Data excerpts:
════════════════════

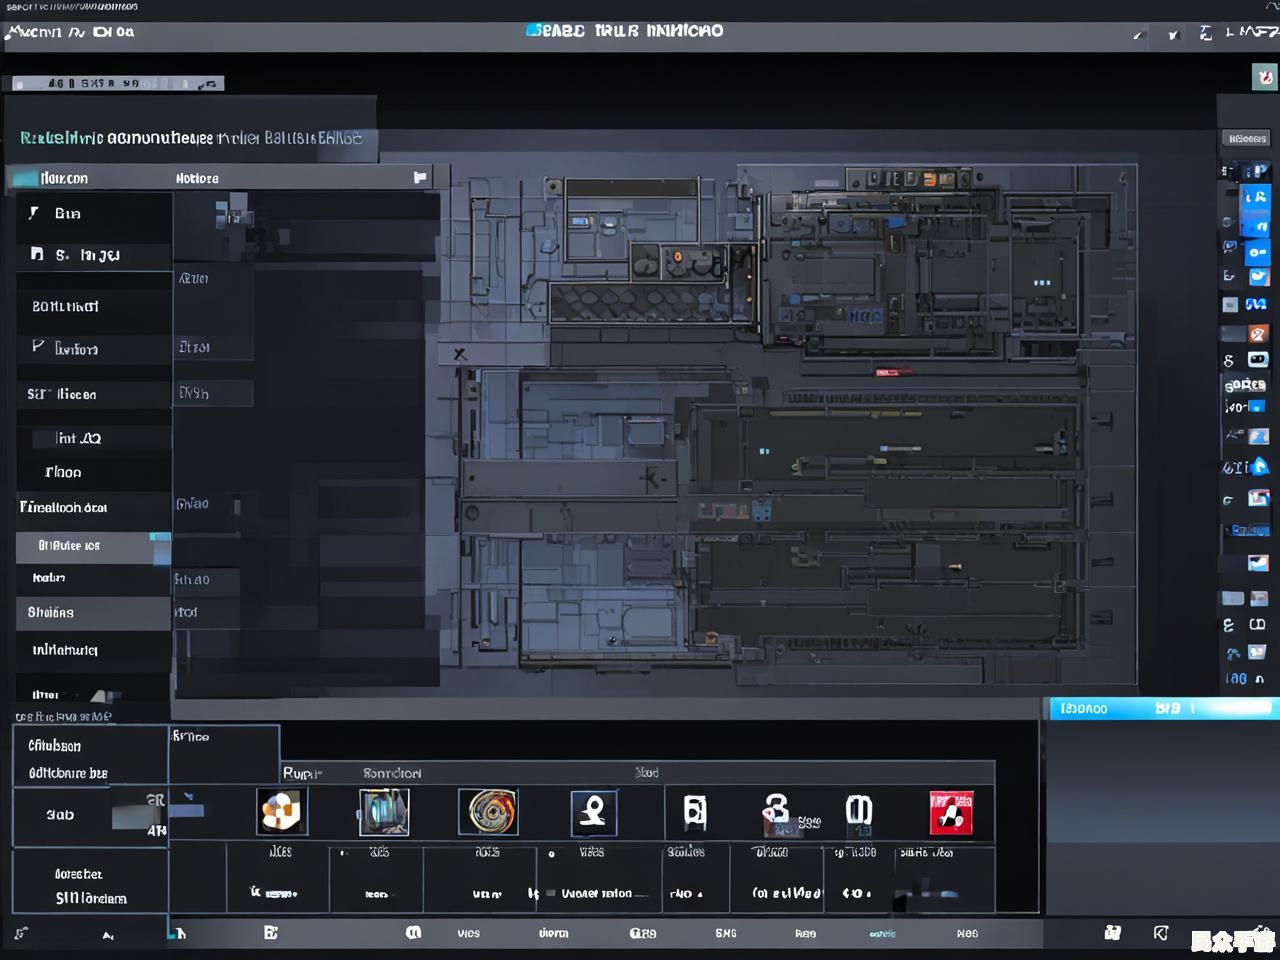Toggle the flag marker beside 'Lvnfors' row

click(x=38, y=346)
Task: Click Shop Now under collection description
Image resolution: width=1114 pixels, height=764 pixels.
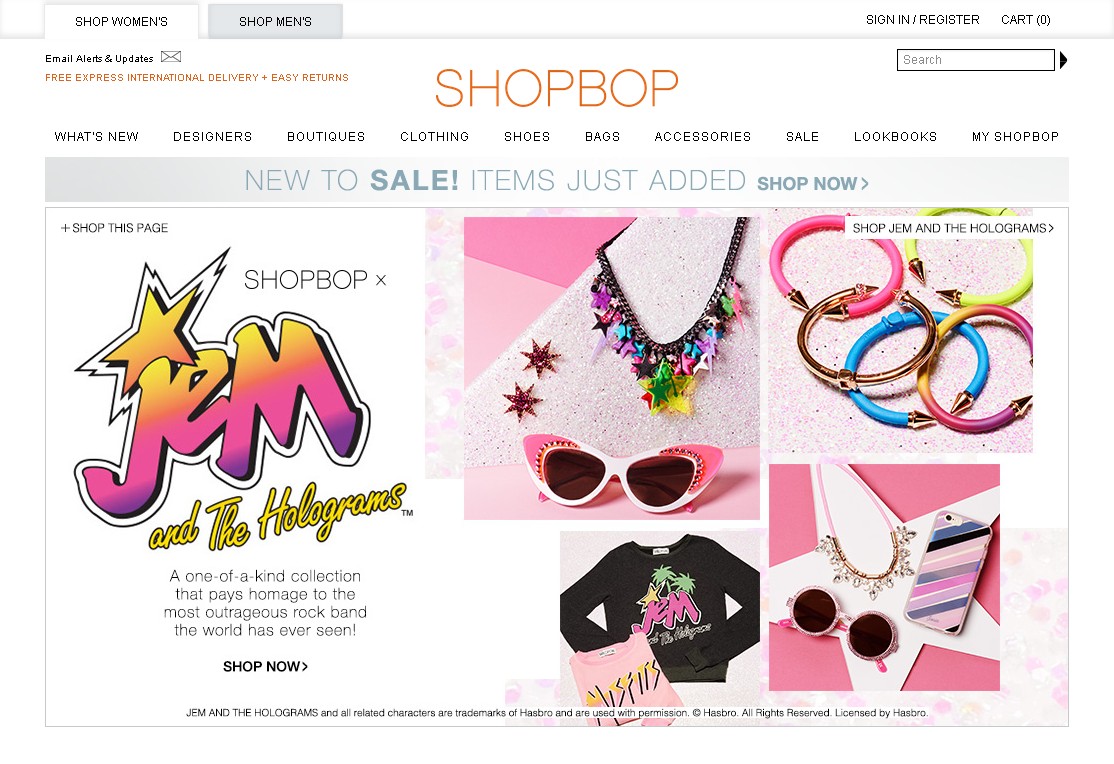Action: [x=265, y=667]
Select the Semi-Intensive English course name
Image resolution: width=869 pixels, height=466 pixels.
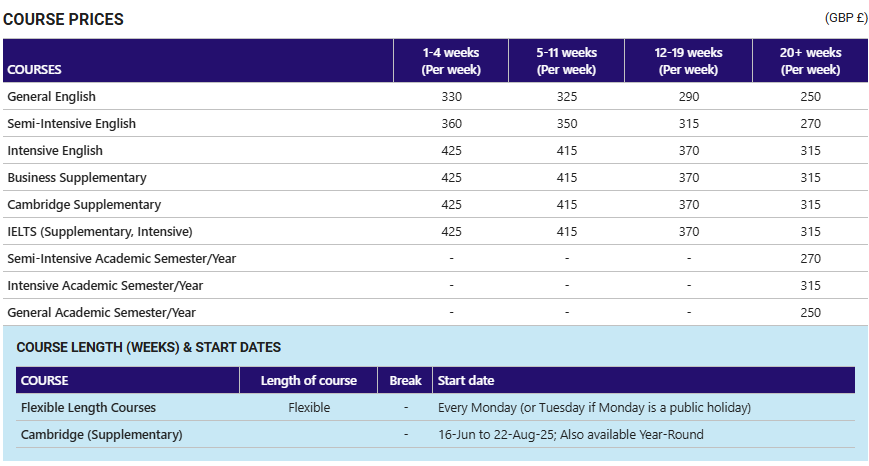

════════════════════

What you need to do: Select each line of the data that contains the string "Image", and copy those lines.

Exercise response:
Image resolution: width=1114 pixels, height=764 pixels.
Image resolution: width=869 pixels, height=466 pixels.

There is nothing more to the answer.